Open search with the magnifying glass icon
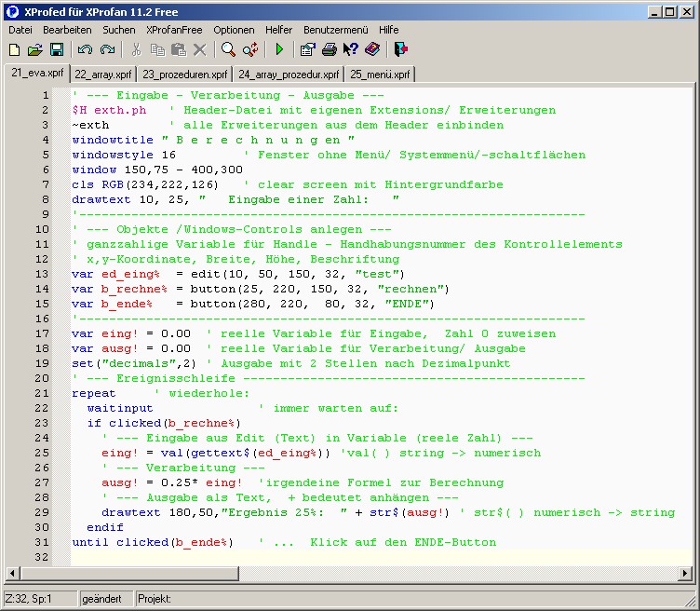700x611 pixels. tap(228, 49)
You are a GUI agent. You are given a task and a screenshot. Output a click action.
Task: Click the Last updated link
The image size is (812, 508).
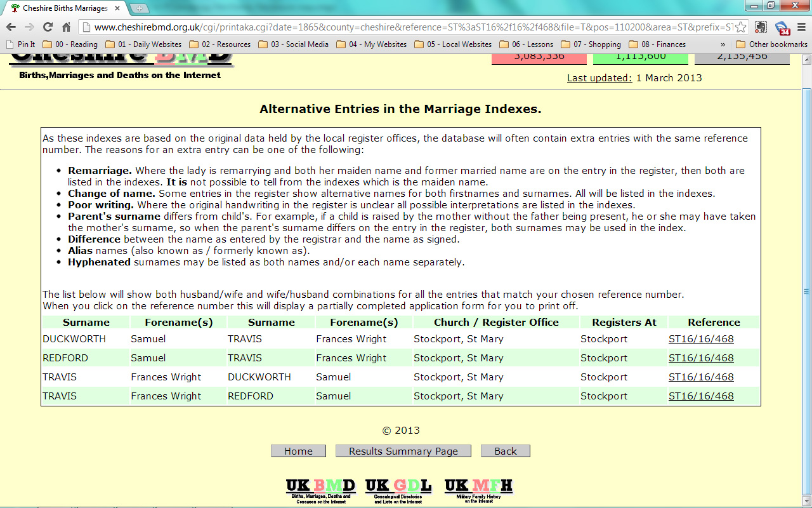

--

Exercise prompt: Your answer must be only the lines from the one that holds "Task: Click the Last updated link" to the end of the listing, each restated word for word, with both ends kept and pictures left out.

Solution for this exercise:
Task: Click the Last updated link
The image size is (812, 508).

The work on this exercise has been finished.